» **What you are asked to do**:
Duplicate the items from the line containing "At what coordinates should I click to accomplish: Open" through the line containing "Action: pyautogui.click(x=21, y=156)", keeping every line the same.

» **Records**:
----
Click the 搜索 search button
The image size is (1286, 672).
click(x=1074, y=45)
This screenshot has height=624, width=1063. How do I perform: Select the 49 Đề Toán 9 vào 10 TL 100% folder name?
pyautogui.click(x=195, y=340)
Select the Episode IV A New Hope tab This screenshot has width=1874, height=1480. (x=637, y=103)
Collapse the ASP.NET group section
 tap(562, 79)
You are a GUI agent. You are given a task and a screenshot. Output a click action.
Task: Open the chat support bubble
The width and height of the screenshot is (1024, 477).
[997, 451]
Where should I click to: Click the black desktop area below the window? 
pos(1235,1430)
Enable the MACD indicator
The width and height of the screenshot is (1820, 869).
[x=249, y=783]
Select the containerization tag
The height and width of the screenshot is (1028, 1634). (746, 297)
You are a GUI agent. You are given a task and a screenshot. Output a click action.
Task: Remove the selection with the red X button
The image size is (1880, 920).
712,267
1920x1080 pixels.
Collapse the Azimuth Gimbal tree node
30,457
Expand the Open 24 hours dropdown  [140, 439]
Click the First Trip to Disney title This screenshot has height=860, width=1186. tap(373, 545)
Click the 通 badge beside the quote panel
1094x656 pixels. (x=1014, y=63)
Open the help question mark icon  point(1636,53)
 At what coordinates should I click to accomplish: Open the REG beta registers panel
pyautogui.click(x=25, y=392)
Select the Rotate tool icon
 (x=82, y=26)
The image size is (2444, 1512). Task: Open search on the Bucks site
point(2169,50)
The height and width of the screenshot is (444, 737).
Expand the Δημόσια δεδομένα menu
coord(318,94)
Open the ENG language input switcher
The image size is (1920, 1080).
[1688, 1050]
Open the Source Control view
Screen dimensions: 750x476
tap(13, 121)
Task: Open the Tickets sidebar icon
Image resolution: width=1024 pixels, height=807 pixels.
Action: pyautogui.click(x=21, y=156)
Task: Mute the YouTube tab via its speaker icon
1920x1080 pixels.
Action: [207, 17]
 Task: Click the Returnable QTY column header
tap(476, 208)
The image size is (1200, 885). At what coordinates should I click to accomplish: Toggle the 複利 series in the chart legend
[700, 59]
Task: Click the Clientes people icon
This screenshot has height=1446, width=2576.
----
» **The completed task**:
 At what coordinates should I click to accomplish: Open the REG beta registers panel
pyautogui.click(x=25, y=392)
Select the Rotate tool icon
 (x=82, y=26)
The image size is (2444, 1512). Task: Open search on the Bucks site
point(2169,50)
The height and width of the screenshot is (444, 737).
Expand the Δημόσια δεδομένα menu
coord(318,94)
Open the ENG language input switcher
The image size is (1920, 1080).
[1688, 1050]
Open the Source Control view
Screen dimensions: 750x476
tap(13, 121)
Task: Open the Tickets sidebar icon
Image resolution: width=1024 pixels, height=807 pixels.
Action: pyautogui.click(x=21, y=156)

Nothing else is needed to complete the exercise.